← Back Published on

Fathers and sons, a baseball heritage in Senior Softball

       By Bill Tarrant  

Sy Badener’s father, Abraham Zeitz was a tough guy. A Russian immigrant, he was one of the only Jewish longshoremen working the dockyards in New York’s Lower East Side. In the early 20th century, the Lower East Side was the starting point for hundreds of thousands of new arrivals from Russia and Eastern Europe, turning the densely packed district of tenements, factories, and docklands into the capital of Jewish America.

     Abraham was a burly guy “with blacksmith arms and eagle tattoos,” Sy tells me. “Everybody called him ‘fish’ because wise guys knew he’d clam up when the heat got bad. (Abraham’s brother got the electric chair at Sing-Sing in 1939 - one of 15 executions there that year - for killing his loan shark when he couldn’t pay the outrageous vigorish)

     “He drank whiskey every day and he smoked,” Sy says. Abraham got a job as an extra in the Elia Kazan boxing and crime drama, “On the Waterfront”, starring Marlon Brando because he looked the part. He lived to be 93.

     The apple didn’t fall far from the tree.

     Bucco first baseman and catcher Sy Badener at 91 is the ironman of the Los Angeles Senior County League, one of the oldest adults still playing competitive softball in SoCal. He catches and throws the ball as well as ever, though his running game has slowed to a shuffling trot. He pushed himself to keep running well into his late 80s because, he said, he was afraid to stop – he wanted to stay competitive as long as possible. Sy’s mind, on the other hand ,is quick-witted and razor-sharp as he freely dispenses advice on strategy during games to his manager.

     Sy hung up his pitching mask after last season, when he got fed up chasing errant throws back to the rubber from his catcher in the heat.

     Asked if he ever feels like scolding his son Eric, the Buccos elite shortshop, for firing the occasional ball to first base at his feet , Sy said: “No. he knows it. I don’t need to say anything. He tells me afterward.”

     Sy and Eric are one of three extraordinary father-son duos in the Los Angeles County Senior Softball League. There’s Marv Berson, 88, and his 64-year-old son Keith playing for the Dukes, and Barry Freeman, 85, playing with his son Bill, 60, on the Yanks.

     Keith and Bill, like Eric, are among the top shortstops in the league – a tribute to their father-son childhood bonds and training regime.

     Like Sy, Marv Berson said he kept pushing himself to stay athletic well into his 80s. “But then you get a hip replacement, and now you can’t turn into the ball at the plate; you get shoulder surgery and now you can’t throw as well; a torn Achilles and bad knees, you can’t run.”

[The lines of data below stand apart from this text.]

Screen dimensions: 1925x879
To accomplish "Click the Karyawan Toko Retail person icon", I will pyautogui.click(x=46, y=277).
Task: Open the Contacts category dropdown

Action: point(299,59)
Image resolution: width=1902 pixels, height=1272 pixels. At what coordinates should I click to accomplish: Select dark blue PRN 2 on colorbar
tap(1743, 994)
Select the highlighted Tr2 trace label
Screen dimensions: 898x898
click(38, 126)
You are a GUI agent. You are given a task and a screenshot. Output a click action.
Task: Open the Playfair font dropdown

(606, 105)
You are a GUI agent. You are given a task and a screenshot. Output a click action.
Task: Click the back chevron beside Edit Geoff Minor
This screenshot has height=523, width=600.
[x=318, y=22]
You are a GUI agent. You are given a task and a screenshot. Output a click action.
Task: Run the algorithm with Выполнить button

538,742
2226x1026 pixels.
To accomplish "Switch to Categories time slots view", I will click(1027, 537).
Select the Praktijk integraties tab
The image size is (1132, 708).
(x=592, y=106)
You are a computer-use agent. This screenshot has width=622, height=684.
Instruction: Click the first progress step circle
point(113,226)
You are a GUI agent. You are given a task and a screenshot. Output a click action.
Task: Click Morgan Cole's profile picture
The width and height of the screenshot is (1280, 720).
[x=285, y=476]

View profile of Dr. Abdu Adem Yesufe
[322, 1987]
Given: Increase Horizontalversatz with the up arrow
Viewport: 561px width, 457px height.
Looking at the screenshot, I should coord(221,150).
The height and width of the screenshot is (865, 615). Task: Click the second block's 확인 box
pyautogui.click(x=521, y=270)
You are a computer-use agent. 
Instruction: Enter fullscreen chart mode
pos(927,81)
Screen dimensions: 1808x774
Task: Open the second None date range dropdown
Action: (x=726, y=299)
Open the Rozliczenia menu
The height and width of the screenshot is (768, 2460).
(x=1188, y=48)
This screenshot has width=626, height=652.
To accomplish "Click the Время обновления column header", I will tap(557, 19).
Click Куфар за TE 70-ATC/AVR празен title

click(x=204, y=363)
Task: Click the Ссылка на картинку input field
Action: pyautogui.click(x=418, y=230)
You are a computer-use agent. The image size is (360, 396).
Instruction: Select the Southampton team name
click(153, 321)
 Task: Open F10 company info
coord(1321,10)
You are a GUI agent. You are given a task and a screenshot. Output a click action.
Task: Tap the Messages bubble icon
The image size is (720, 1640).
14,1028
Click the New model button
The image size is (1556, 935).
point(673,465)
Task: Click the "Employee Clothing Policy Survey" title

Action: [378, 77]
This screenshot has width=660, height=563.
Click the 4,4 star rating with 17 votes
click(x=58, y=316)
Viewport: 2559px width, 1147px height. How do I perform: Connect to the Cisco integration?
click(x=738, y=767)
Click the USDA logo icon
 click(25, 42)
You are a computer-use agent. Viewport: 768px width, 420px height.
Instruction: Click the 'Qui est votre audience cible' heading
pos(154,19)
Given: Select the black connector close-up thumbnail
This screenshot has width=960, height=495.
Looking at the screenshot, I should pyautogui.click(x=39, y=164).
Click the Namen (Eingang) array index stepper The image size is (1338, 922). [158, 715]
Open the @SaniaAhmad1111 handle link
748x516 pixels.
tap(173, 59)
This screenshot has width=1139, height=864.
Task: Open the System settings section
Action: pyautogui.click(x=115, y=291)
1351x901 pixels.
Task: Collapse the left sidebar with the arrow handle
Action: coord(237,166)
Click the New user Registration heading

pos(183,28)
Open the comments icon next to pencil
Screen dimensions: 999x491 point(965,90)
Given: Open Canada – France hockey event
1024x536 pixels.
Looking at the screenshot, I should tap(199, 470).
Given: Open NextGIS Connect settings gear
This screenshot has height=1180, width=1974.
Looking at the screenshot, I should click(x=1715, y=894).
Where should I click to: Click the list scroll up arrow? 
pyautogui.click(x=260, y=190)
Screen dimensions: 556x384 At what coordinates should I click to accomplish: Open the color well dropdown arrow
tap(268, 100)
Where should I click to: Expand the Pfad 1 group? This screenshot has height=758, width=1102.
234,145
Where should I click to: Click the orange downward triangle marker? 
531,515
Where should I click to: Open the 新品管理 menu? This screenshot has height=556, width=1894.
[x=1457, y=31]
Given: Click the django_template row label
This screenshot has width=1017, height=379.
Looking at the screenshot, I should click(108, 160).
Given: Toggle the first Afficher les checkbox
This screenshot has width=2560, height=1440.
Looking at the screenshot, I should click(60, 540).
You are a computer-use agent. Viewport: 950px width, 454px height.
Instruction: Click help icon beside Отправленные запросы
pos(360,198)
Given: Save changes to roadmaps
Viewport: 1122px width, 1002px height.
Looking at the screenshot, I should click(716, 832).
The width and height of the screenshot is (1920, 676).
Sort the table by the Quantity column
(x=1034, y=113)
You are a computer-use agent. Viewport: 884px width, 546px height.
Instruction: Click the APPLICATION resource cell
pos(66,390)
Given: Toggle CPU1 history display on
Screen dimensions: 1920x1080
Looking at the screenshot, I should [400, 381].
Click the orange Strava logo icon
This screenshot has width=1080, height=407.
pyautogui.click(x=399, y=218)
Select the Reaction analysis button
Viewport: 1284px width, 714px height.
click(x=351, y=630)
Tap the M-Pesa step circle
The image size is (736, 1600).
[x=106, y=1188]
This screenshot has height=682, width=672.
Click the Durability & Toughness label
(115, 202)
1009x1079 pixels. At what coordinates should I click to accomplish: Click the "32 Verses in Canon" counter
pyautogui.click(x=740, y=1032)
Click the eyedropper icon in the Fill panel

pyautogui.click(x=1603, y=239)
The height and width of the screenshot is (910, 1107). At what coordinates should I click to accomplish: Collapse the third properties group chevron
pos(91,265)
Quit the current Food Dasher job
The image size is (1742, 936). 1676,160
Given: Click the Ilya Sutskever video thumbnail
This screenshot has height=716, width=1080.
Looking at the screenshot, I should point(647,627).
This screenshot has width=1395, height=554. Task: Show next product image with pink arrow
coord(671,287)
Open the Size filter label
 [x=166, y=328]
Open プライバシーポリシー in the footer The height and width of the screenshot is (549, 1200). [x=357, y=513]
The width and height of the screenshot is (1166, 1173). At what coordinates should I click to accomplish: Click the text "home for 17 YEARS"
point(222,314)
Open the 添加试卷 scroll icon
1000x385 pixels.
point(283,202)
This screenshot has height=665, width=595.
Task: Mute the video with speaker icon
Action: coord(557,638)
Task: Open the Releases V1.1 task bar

     Barry Freeman coached his son in leagues throughout Bill’s boyhood and started playing with him five years ago in the Senior league. “There’s no greater privilege than having your kid playing shortstop and you’re at first. That’s how it was 50 years ago.”

     Not surprisingly, Bill is a banking lawyer – same profession as his father.

     Sy began playing senior softball for ages 55 and up when he was 58 and looking for something to do while living Palm Springs. Along the way, he has won three ‘rings’ (league championships). The latest was three years ago when he pitched for the Killabrews

     “The game isn’t the important thing,” Sy says. “It’s having a group, a community of that size, and someone to talk to. Some of them live alone, widowers who need someone to talk to.

     “And look at how many interesting people you meet. I have a picture of a guy we played with who won the Medal of Honor and no one knew until Obama gave it to him.

     “It’s a privilege to get to know these people from all walks of life. One thing about softball and athletics. It’s not about how much money you make. It equalizes everything.”

     But for Sy it’s above all the opportunity to play ball with Eric. They’ve been doing that since Eric was two years old, Sy says.

     “If he didn’t play, I would seriously consider stopping.”

     It’s a family affair with the Badeners. His wife of 66 years, Sidonia, comes to almost all of his games, often seen clutching the cyclone fence separating the dugouts from the bleachers, looking at her husband with concern. His other son Ronald and three grandchildren also come at times.

     Sy put himself through night school getting a business degree at City College of New York (where he met Sidonia at a frat party). He had jobs as a stock trader and in pharmaceutical sales before moving to Southern California.

     He had a car wash for years, back before they were automated. “The stories there. I could have written that movie “Car Wash” (starring Richard Pryor and George Carlin). There’s no better place to steal a car than at a car wash. Go up and ask for the keys like you work there and just drive it away.”

     He owned a car dealership, Star Automobiles, where he had a great deal for you. And now enjoys a great deal in the Senior Softball League.

     Barry Freeman says Amen to that.

     “To be 85, or even Sy’s age, just to be out there is a blessing from God. And to be half-assed competitive, too!”